▶ AIM OF THE TASK: Copy verbatim the span of lines beginning at the line that contains "Given: Open the" and ending with the final line of the data. Exclude pictures from the copy.

▶ MATERIAL PROVIDED:

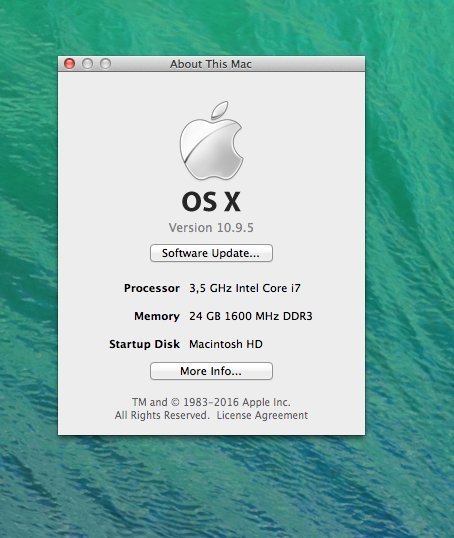454x538 pixels.
Task: Click the About This Mac title bar
Action: tap(211, 64)
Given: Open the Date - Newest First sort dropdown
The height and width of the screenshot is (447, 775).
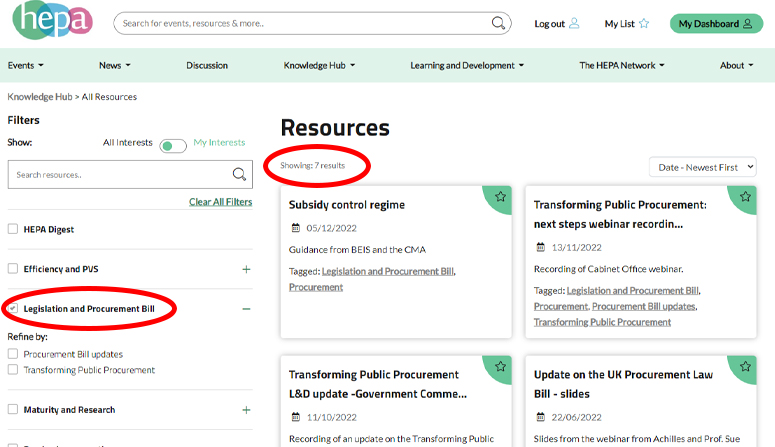Looking at the screenshot, I should (x=702, y=168).
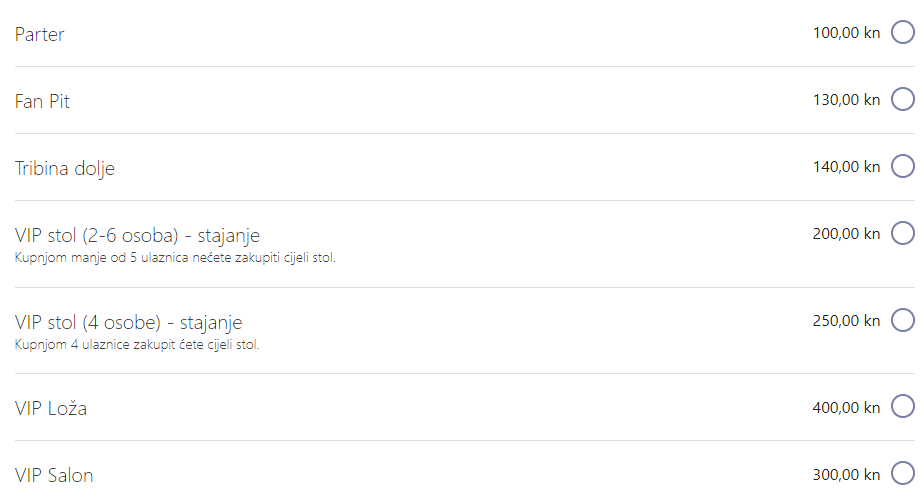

▶ ANSWER FOR THE TASK:
Given: Open the Date - Newest First sort dropdown
The height and width of the screenshot is (447, 775).
Looking at the screenshot, I should (x=702, y=168).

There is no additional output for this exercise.